Where Are My Images?

A very common question, especially for those switching to TheSky Imaging Edition (or Professional) from some other imaging software is, “Where are my fits files?”, followed by “I can’t tell which ones are which”. The basic defaults in TheSky Imaging Edition are left to your own design, and TheSky LTI (Lite for Imaging) attempts to set some defaults for you. In hindsight, LTI was a bit too authoritarian and would overwrite your preferences every time you started it (either from the Tools menu, or by adding the ‘/wb’ command line parameter to your systems short cut). If you’d setup your own preferred way of naming your files, this was rather… well, rude on my part.

This has been corrected and the next posted daily build (this was written on the last day of 2020) will leave the custom file names alone unless they are blank.

autosave setup
The default name doesn’t tell you much more than the target name you’re shooting.

Back to the point at hand, which is how does TheSky Imaging Edition name your fits files, and where does it put them? Most people quickly find the “AutoSave…” button on the camera tab which brings up the AutoSave Setup dialog shown above. I like to move the default location to my desktop, and ALWAYS use a date-based subfolder so my images are arranged by imaging nights. The file name prefix is blank which just gives you an incrementing sequence number and the target name (whatever you selected and slewed your telescope to).
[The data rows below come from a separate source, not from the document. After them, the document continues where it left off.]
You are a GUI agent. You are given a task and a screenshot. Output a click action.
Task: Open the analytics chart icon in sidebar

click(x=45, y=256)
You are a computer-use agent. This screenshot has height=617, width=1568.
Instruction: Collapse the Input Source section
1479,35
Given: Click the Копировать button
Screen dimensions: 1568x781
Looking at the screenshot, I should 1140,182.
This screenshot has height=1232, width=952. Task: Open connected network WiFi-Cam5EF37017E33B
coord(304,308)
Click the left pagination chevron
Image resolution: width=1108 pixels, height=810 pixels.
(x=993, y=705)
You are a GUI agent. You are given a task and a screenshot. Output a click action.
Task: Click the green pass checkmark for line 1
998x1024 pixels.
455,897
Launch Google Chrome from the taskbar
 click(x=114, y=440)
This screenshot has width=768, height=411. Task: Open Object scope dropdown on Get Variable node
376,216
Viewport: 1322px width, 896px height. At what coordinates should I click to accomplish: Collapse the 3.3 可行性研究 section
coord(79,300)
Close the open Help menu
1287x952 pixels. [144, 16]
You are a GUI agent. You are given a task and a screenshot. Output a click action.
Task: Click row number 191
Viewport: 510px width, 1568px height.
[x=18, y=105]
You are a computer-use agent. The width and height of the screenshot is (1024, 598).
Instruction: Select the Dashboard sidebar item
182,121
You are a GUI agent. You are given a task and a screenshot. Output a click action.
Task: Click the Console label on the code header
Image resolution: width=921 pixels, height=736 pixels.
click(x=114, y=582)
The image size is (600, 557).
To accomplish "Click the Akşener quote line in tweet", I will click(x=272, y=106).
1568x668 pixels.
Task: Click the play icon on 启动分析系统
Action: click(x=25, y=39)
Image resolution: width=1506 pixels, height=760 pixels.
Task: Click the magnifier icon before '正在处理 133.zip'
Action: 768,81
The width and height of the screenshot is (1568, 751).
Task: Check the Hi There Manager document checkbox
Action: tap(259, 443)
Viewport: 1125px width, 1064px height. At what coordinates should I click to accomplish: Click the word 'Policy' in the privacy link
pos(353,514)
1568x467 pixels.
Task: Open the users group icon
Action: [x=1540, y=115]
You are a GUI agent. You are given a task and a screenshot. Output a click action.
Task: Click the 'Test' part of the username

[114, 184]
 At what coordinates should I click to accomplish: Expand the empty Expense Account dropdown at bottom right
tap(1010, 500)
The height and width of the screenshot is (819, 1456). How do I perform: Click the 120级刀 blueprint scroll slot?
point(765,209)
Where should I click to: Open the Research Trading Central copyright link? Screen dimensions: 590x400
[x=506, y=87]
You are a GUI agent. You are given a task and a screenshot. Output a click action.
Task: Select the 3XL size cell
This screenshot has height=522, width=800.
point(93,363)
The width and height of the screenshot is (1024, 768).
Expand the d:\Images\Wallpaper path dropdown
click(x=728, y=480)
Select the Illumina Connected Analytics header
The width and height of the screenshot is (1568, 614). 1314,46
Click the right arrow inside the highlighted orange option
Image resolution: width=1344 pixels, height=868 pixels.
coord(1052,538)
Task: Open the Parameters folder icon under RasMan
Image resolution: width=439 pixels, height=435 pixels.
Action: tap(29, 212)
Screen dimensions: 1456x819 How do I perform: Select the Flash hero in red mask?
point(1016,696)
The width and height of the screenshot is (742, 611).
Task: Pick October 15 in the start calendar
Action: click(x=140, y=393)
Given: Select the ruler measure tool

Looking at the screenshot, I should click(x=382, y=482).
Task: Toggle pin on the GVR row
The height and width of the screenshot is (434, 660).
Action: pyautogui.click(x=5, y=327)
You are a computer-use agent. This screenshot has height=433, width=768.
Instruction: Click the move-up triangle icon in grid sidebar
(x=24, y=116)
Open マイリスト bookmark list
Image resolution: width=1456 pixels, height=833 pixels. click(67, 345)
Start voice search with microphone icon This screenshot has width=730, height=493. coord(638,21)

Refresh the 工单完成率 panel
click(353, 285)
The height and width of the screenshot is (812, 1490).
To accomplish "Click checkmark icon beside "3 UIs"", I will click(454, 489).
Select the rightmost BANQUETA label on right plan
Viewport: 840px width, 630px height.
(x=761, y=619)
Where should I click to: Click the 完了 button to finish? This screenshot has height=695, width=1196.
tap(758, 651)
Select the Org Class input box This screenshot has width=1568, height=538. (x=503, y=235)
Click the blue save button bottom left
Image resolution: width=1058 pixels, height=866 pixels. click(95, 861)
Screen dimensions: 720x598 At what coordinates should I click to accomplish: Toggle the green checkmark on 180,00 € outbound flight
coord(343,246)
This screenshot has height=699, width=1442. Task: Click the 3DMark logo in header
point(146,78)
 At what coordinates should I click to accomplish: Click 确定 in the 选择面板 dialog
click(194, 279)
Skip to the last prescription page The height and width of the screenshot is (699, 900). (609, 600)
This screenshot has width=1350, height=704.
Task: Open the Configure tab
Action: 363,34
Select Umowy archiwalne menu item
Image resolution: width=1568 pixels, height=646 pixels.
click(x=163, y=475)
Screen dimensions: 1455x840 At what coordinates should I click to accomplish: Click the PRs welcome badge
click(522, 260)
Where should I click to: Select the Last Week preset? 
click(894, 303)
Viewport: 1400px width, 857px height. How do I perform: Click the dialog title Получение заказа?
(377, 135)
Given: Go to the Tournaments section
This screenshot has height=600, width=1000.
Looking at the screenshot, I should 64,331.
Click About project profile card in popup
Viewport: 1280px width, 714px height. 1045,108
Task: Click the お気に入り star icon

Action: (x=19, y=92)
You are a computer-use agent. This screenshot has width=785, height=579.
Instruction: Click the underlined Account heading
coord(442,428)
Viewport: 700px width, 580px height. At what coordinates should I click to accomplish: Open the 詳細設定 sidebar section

People shooting with filters can’t tell their red’s from their blues this way however, and you have to open the fits files and look at the headers to see that or what the camera temperature even was. I find it much easier to select the “Show advanced” radio button and use a set of built-in abbreviations to encode camera settings right into the file name.

Advanced File Naming
You can encode many image settings right into the file names of your fits files!

For the file name prefix, I’ll add my own name of the imaging project, or let LTI name them for me (will say more on this later). The sequence for my light frames for example is _:f_:b_:e_:c_. This will encode the filter, bin mode, exposure time, and camera temperature right in the file. When you see a file like this:

Horsehead_Red_1x1_300_-20C_003837.fit

You know exactly what this fits image contains. Now when it comes time for post processing it’s trivial to group all the filters together, use the correct flats, or match darks of the same temperature, etc. There is an image type flag (:i), but I like the all caps better at the very beginning. See, 100% customizable!

LTI Save Settings
LTI, in keeping with it’s design goals simply sets and keeps these settings so you always know what your fits images contain.

TheSky LTI (Lite for Imaging Interface) was originally designed to be the tablet or mobile interface to another device (tada: THESKY FUSION!), and tries to keep keyboard interaction to a bare minimum. These abbreviations are actually setup by default the first time you run LTI if they aren’t already set (this does require any daily build from 2021 or later). LTI in stand alone mode (run with /wb command line where you don’t see TheSky Imaging Edition interface at all) doesn’t even allow you to edit these (you can edit them from TheSky Imaging Editions interface however).

You can always add the targets name to your fits files as well auto-magically in LTI.

When you search for an object in LTI, it does not automatically add the target name unless you check “Set File Prefix to Target”. This is located conveniently on the search tab as this is where you search for and get your scope on target. Often times we take images that contain multiple targets or complex framings (which is why you can search using an image file here to repeat past setups!), and the name of a target is not always appropriate. You an uncheck this checkbox, and just name the files with the prefix of your choice.

Hopefully this will be a big help to newcomers to the TheSky’s way of doing things, regardless of if you’re using TheSky Imaging Edition, or TheSky LTI from a mobile device with your Fusion or other remote computer. I hope I’ll be sending people to this blog’s URL for a good while to come as more and more people revisit their imaging software choices and come over to our highly integrated way of doing things.